In fact, the bank says it had a 400 percent return on its social media investment, which allowed its wholesalers to train 500 investment advisors targeting next-generation clients over a 10-month period.

“One 60-year-old financial advisor [with an older client base] tried reaching out to the next generation of clients without much success before this,” said Patrice Cayer, regional VP for western Canada of National Bank of Canada (TSE: NA) in Calgary, Alberta, during a webinar hosted by Hootsuite Media on Tuesday. “With LinkedIn, he got next-generation referrals to ensure the transition of wealth down the line.”

LinkedIn, like other social media tools, gives financial advisors information about their clients’ hobbies, interests and more. “They can keep up with their clients’ passions, charitable activities, alumni clubs and more,” said Cayer, who previously worked in distribution for Invesco. “They can uncover more with LinkedIn,” rather than just using their own electronic files and paper records.

National Bank sees social media as a significant business tool. As a result, it relies on LinkedIn’s Social Selling Index (or SSI) to measure the use of social media in sales. It also includes social media use in employees’ yearly evaluations.

“As we found, as one advisor had success, others jumped on board,” explained Cayer. “It’s great to have a showcase pilot [program] to show that social media is working.”

With three months of LinkedIn use, advisors had generated 257 meetings.

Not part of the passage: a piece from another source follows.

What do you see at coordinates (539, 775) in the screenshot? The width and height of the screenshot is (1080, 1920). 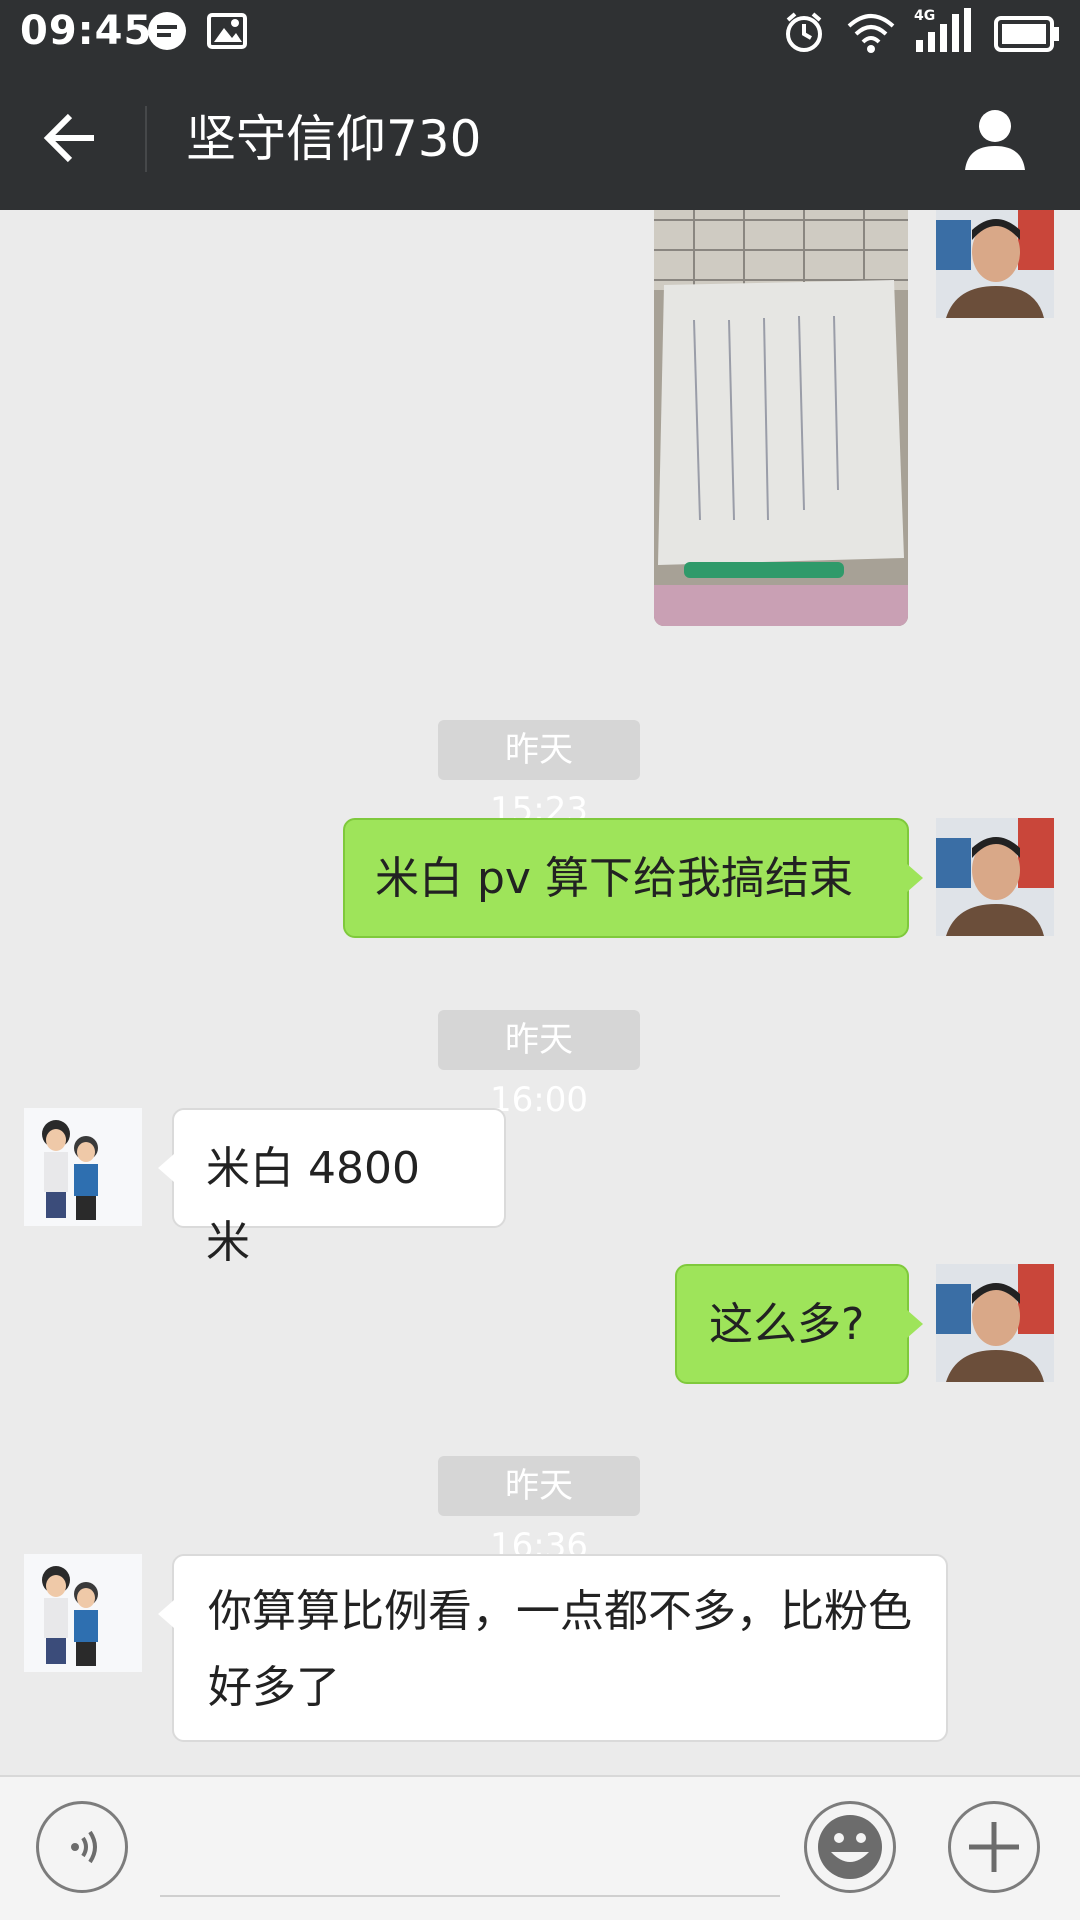 I see `timestamp: 昨天 15:23` at bounding box center [539, 775].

“NBC advisors who received the training saw on average a 20 percent increase in SSI and 33 percent increase in connections, making it clear NBC wholesalers had an impact and are highly sought after to provide training on Social Selling and LinkedIn,” noted the bank in its wealth-management case study.

Data driver

Erica Ayotte, customer service executive for Hootsuite Media, a social media platform provider based in Vancouver, British Columbia, says the numbers don’t lie when it comes to the payback for advisors and banks that use tools like LinkedIn.

“Customers that use social media to interact with their banks are 12 percent more likely to be mass affluent and 18 percent more likely to be emerging affluent than typical bank customers,” Ayotte said during the webinar. In addition, “Thirty-four percent of affluent investors are using social media for personal finance and investing.”

As for advisors, 40 percent say they have acquired new clients via Facebook; 25 percent have done so through LinkedIn; and 21 percent through Twitter, according to Hootsuite.

Social media supports advisors’ long-term relationships with clients, she says, as more people turn to technology for their communications: “Social media is about two-way communication, about coming full circle, sharing content and getting a response.”

Plus, advisors and banks are finding that social media brings them “a wider audience.” By using LinkedIn, Ayotte explains, advisors are finding an efficient and effective way to get in touch with their connections’ connections.